On December 1, 1965, plaintiff purchased all of the assets of Station KVTV, Sioux City, Iowa, from Peoples Broadcasting Company (Peoples).1 The questions presented for determination in this case with regard to the KVTV purchase are:

(1) May plaintiff deduct annually part of the price for the amortization of a 5-year covenant by the seller not to compete?

(2) May plaintiff deduct annually part of the price for the amortization of the Federal Communications Commission (FCC) license it acquired?

(3) May plaintiff deduct as a 1967 loss a portion of the price it paid attributable to a primary Columbia Broadcasting System (CBS) network affiliation contract which it terminated after entering into a new American Broadcasting Company (ABC) network affiliation contract in September 1967?

(4) May plaintiff deduct in 1966 and 1967 against the income from the performance of advertising contracts an allocated portion of the purchase price attributable to such contracts?

(5) Is plaintiff entitled to establish an increased basis for the depreciation of its tangible operating equipment in the absence of such a contention in its claims for refund?

Between October 30, 1964 and September 1, 1967, plaintiff acquired all of the stock of the News Publishing Company of Marshfield, Wisconsin, which published the Marshfield News-Herald, a daily newspaper.
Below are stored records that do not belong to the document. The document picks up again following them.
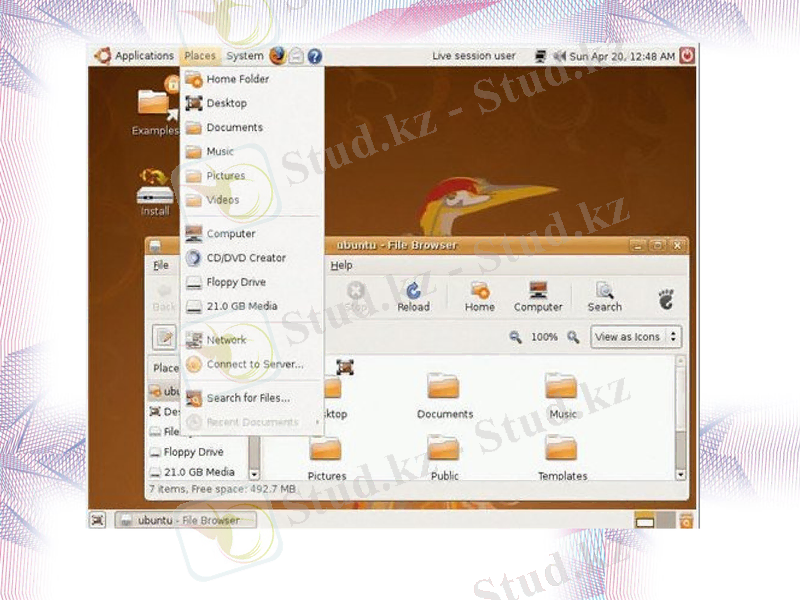Screen dimensions: 800x600
Task: Open the Help menu in File Browser
Action: (341, 266)
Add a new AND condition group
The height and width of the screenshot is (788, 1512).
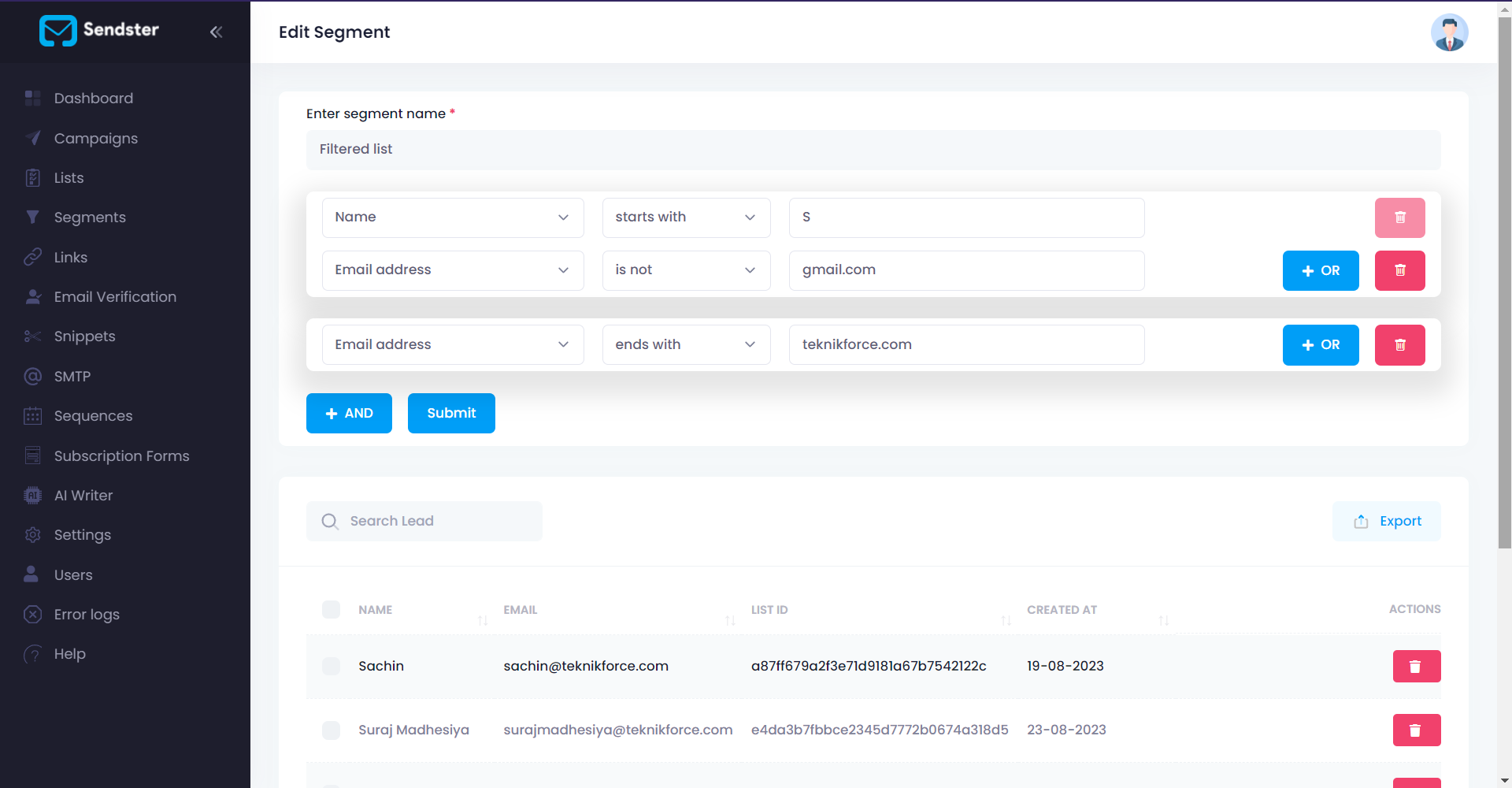pyautogui.click(x=349, y=414)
On September 30, 1967, plaintiff liquidated the News Publishing Company and received all of its assets under a plan of liquidation qualifying under section 334(b)(2) of the Internal Revenue Code.2 The issues presented with regard to the newspaper acquisition are the fair market value of (1) the machinery and equipment, and (2) the newspaper's goodwill on September 30, 1967.

Although all of the significant events necessary to determine the issues took place from and after 1965, the taxable years 1962 through 1964 are also involved due to loss carrybacks and unused investment credits.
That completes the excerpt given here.